## EXERCISE GOAL
Find the line containing "Select the Firmware tab" in the records below. Copy exactly that line and each one after it, ending at the line containing "Click the corner", and nothing more.

## ENTRIES PROVIDED
== Segment start ==

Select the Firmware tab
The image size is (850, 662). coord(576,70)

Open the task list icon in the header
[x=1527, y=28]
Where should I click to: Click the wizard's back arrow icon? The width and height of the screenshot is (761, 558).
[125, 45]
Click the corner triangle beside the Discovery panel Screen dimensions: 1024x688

== Segment end ==
== Segment start ==

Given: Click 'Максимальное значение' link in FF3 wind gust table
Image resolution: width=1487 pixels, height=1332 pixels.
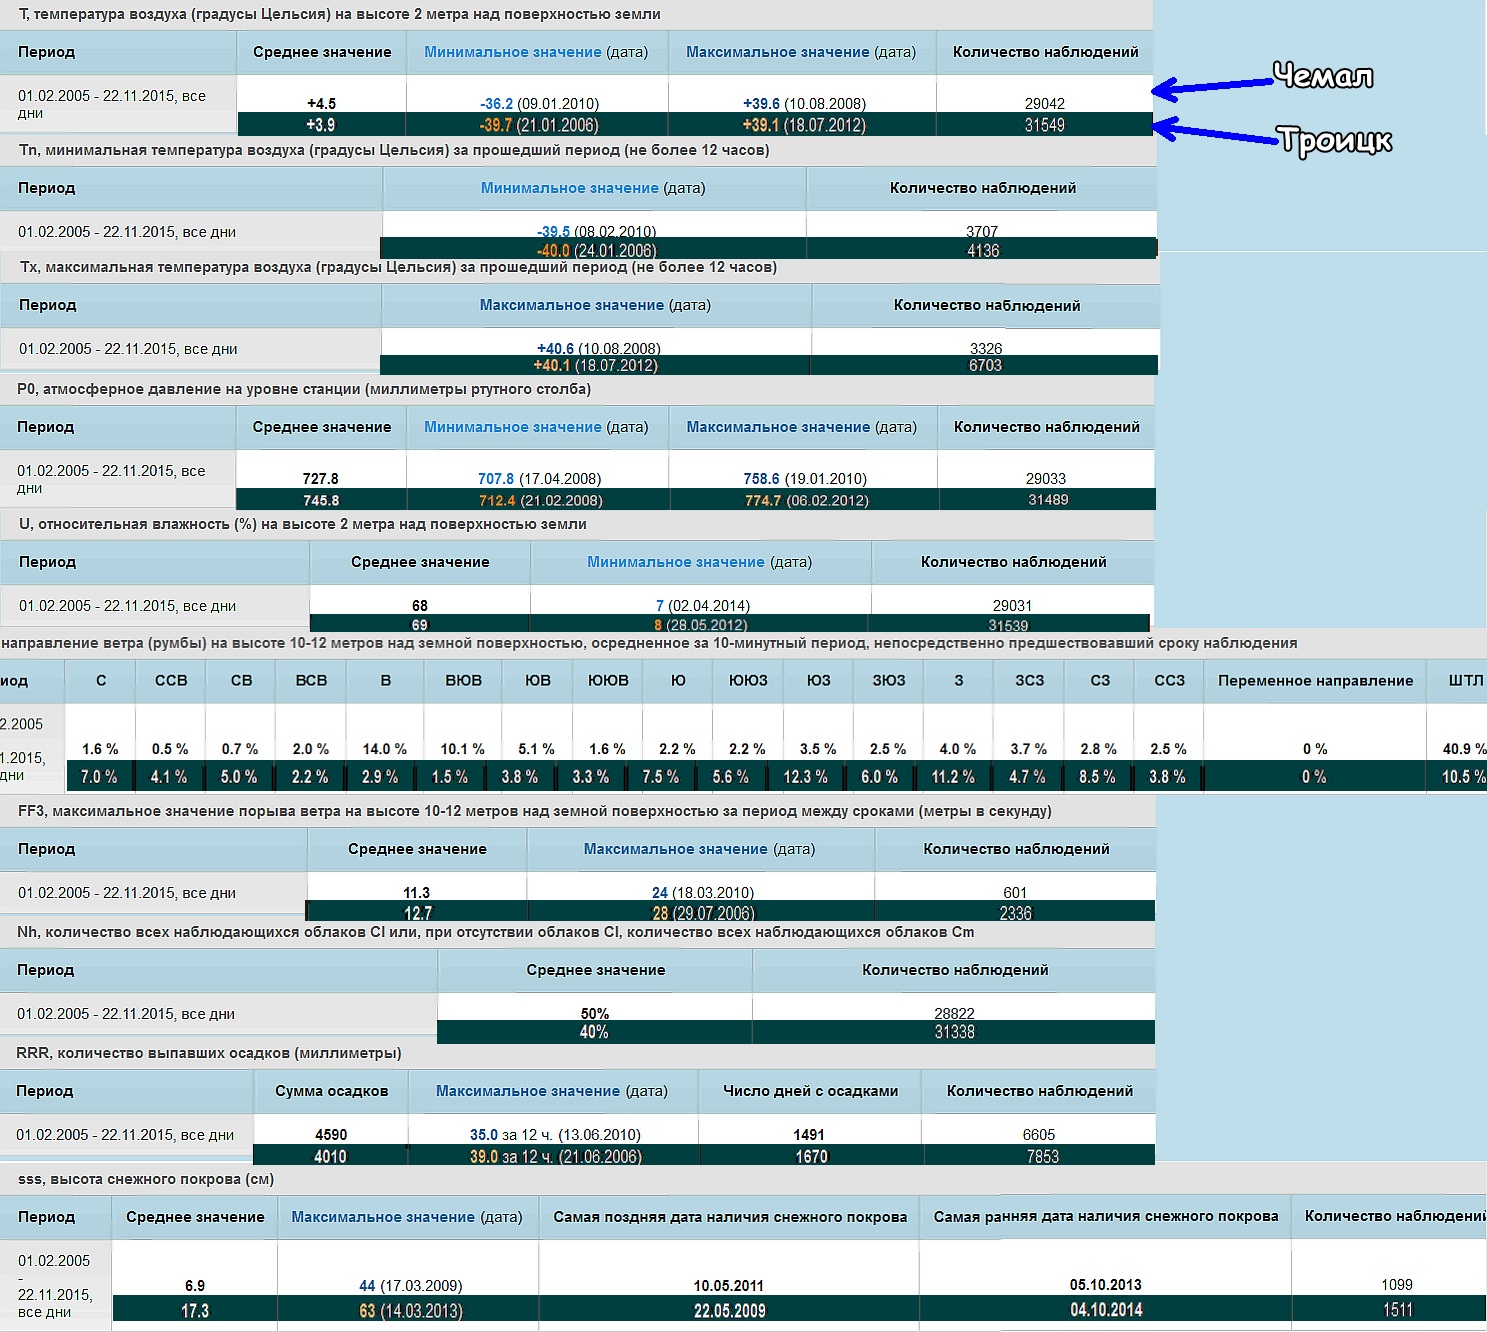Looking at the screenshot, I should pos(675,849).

== Segment end ==

## RESULT
Select the Firmware tab
The image size is (850, 662). coord(576,70)

Open the task list icon in the header
[x=1527, y=28]
Where should I click to: Click the wizard's back arrow icon? The width and height of the screenshot is (761, 558).
[125, 45]
Click the corner triangle beside the Discovery panel Screen dimensions: 1024x688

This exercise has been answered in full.